Source passage:
6

Since I'm new in learning libev recently, there's a readable/writable concept in a io_watcher that I don't quite understand. For my knowledge there's a parameter in linux system programming:

O_ASYNC

A signal (SIGIO by default) will be generated when the specified file becomes readable or writable. This flag is available only for terminals and sockets, not for regular files.

So, since a regular file won't bother with readable/writable, what readable/writable really mean in socket programming? And what measure did kernel do to find out whether a socket file descriptor is readable?

Considering the everything-is-a-file philosophy, does every socket descriptor with different descriptor number actually point to the same file? If so,can I consider the readable/writable problem is caused by the synchronisation?

OK it seems that I'v asked a silly question. What I really mean is that both socket and regular file read and write via file descriptor, so why socket descriptor got a readable/writable concept but regular file doesn't. Since EJP told me that this is because the buffer and each descriptor got their own pair of buffers, here's my conclusion: readable/writable concept is for buffers, if a buffer is empty, it's unreadable, while it is full, it's unwritable. readable and writable have nothing to do with synchronisation, and since regular file don't have a buffer, it is always readable and writable.

And there are more questions: when saying receive buffer, this buffer is not the same thing in int recv(SOCKET socket, char FAR* buf, int len, int flags);, right?

  • Each connection corresponds to a file descriptor. If 10 clients connect to the socket of a server, the server sees 10 file descriptors. The `int recv()` reads the system buffer and copies the content to the user buffer passed by the application. – alvits Jul 10 '15 at 02:48
  • @alvits so even there are 10 sockets, there's only one system buffer, right? And if a socket is readable, it's readable on the system buffer or readable on the user buffer? –  Jul 10 '15 at 03:00
  • It's readable on the system buffer, hence the system call `recv()` can be called to transfer the content to user buffer. It seems you are interested to learn the system side. I'd suggest reading up on kernel modules and drivers. – alvits Jul 10 '15 at 18:36
  • You can't compare read and write behaviors of different devices. Take a keyboard for example. When no one is typing on the keyboard, there is nothing to read. But it doesn't mean it is the end of file. Regular files on the other hand has data always ready for reading. You always get to the end of file even if the file is empty. Socket behaves similarly with keyboard. If data hasn't arrived, there is nothing to read. – alvits Jul 10 '15 at 18:49
  • Thanks, clear answer. I'm checking ldd for the detail. –  Jul 13 '15 at 14:28

2 Answers2

5

This question is specifically addressed in Unix Network Programming, Volume 1: The Sockets Networking API (3rd Edition) [W. Richard Stevens, Bill Fenner, Andrew M. Rudoff] (see it here. I'll add some minor edits for enhanced readability):

Under What Conditions Is a Descriptor Ready?

[...] The conditions that cause select to return "ready" for sockets [are]:

1. A socket is ready for reading if any of the following four conditions is true:

  • The number of bytes of data in the socket receive buffer is greater than or equal to the current size of the low-water mark for the socket receive buffer. A read operation on the socket will not block and will return a value greater than 0 (i.e., the data that is ready to be read). [...]
  • The read half of the connection is closed (i.e., a TCP connection that has received a FIN). A read operation on the socket will not block and will return 0 (i.e., EOF).

Given task 1: In the listing, take the stretch from the line containing "Where should I" through the end of the listing and write it out again with "icon" replaced by "button" and nothing else changed. Leave out the pictures.
The listing that follows has no connection to the socket thread above.

Supplied material:
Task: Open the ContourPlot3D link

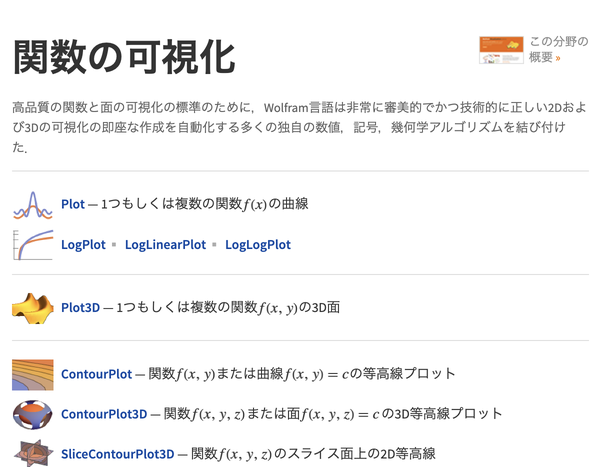Action: [x=104, y=413]
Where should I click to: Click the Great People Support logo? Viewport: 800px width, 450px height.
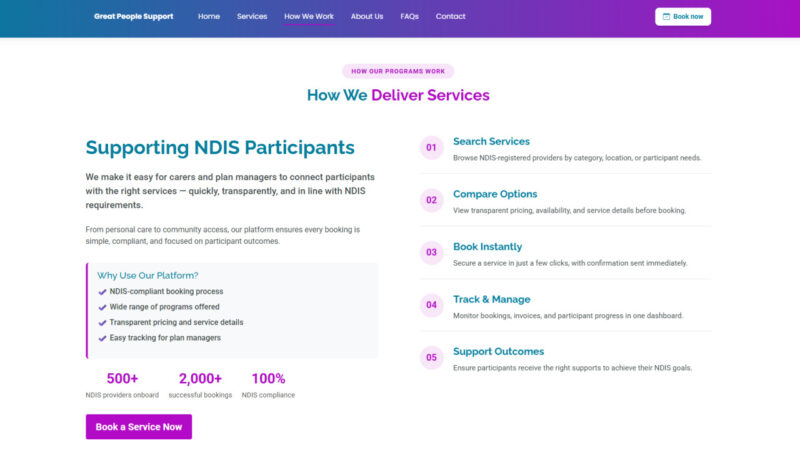click(133, 16)
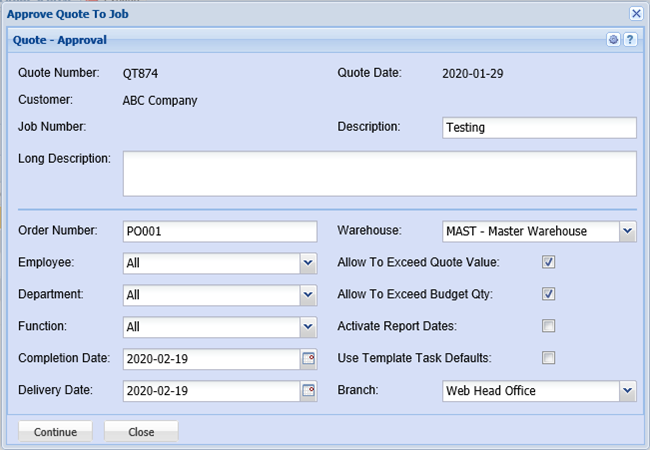Open the Employee dropdown list
The height and width of the screenshot is (450, 650).
coord(308,263)
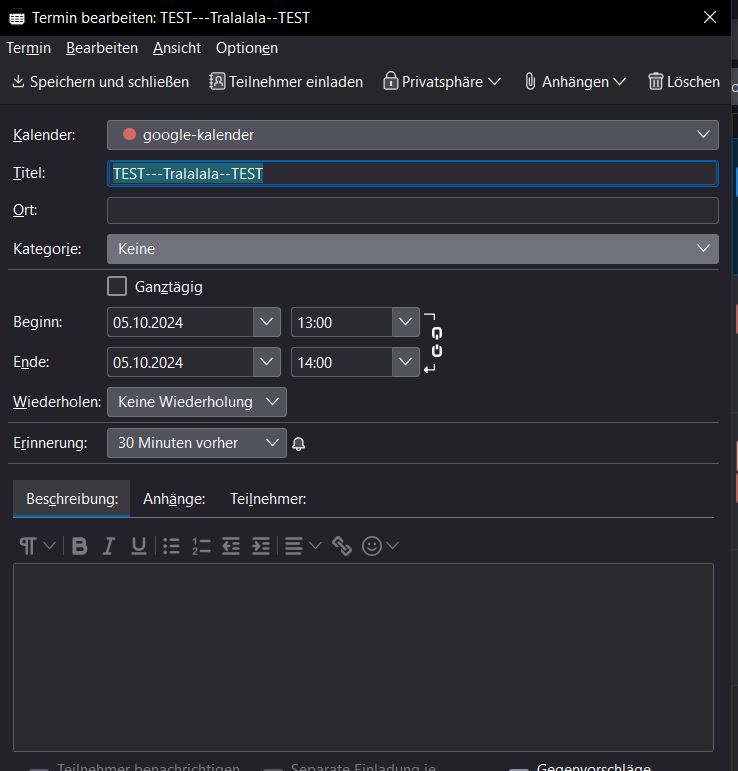Toggle underline formatting
This screenshot has height=771, width=738.
pos(139,546)
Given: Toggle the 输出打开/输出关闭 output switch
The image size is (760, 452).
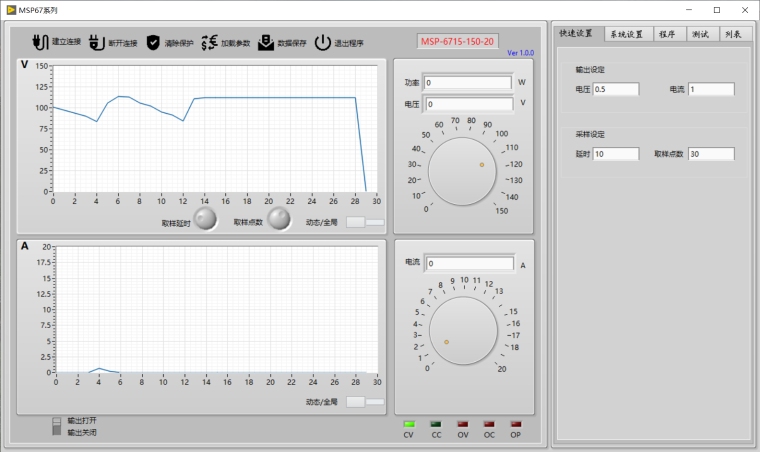Looking at the screenshot, I should [x=57, y=427].
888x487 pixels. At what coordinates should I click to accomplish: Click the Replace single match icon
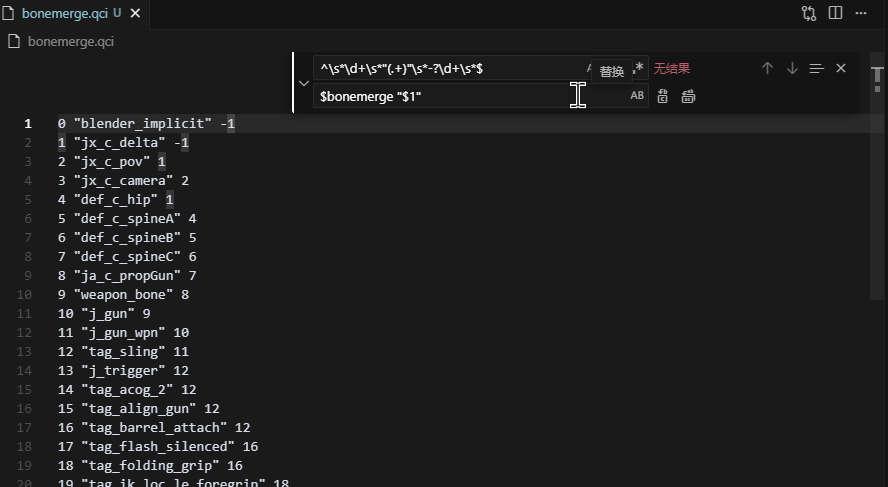click(x=663, y=96)
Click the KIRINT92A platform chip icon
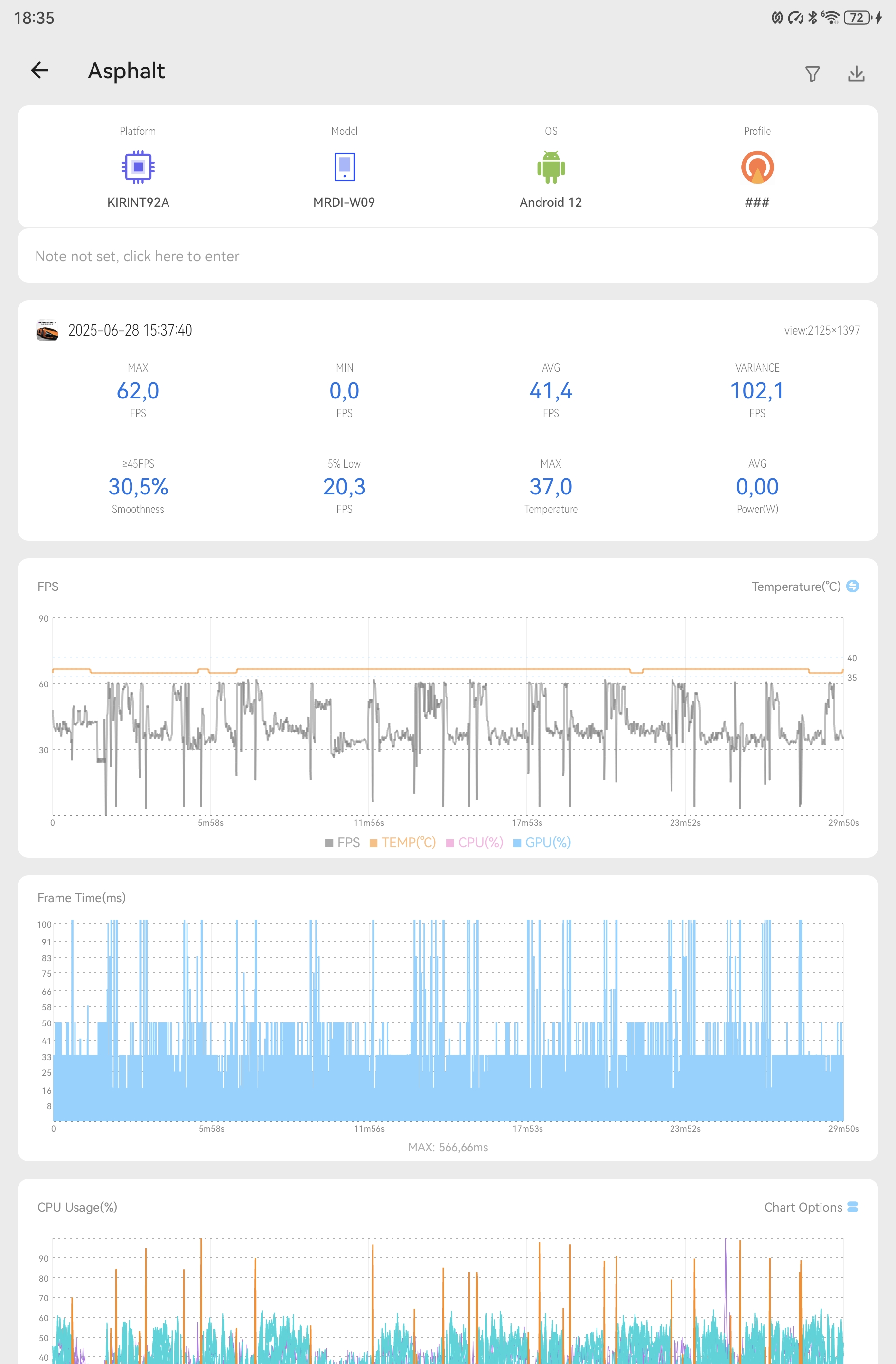This screenshot has height=1364, width=896. (138, 167)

Given task 2: In the socket thread, how many file descriptors does a server see when 10 clients connect to its socket?

Response 1:
Where should I click to: Click the Great People Support logo? Viewport: 800px width, 450px height.
click(133, 16)
Open the Employee dropdown list
The height and width of the screenshot is (450, 650).
coord(308,263)
Toggle underline formatting
This screenshot has height=771, width=738.
pos(139,546)
Given: Toggle the 输出打开/输出关闭 output switch
The image size is (760, 452).
Looking at the screenshot, I should [x=57, y=427].
888x487 pixels. At what coordinates should I click to accomplish: Click the Replace single match button
click(x=663, y=96)
Click the KIRINT92A platform chip button
This screenshot has height=1364, width=896. (138, 167)

Response 2: The server sees 10 file descriptors.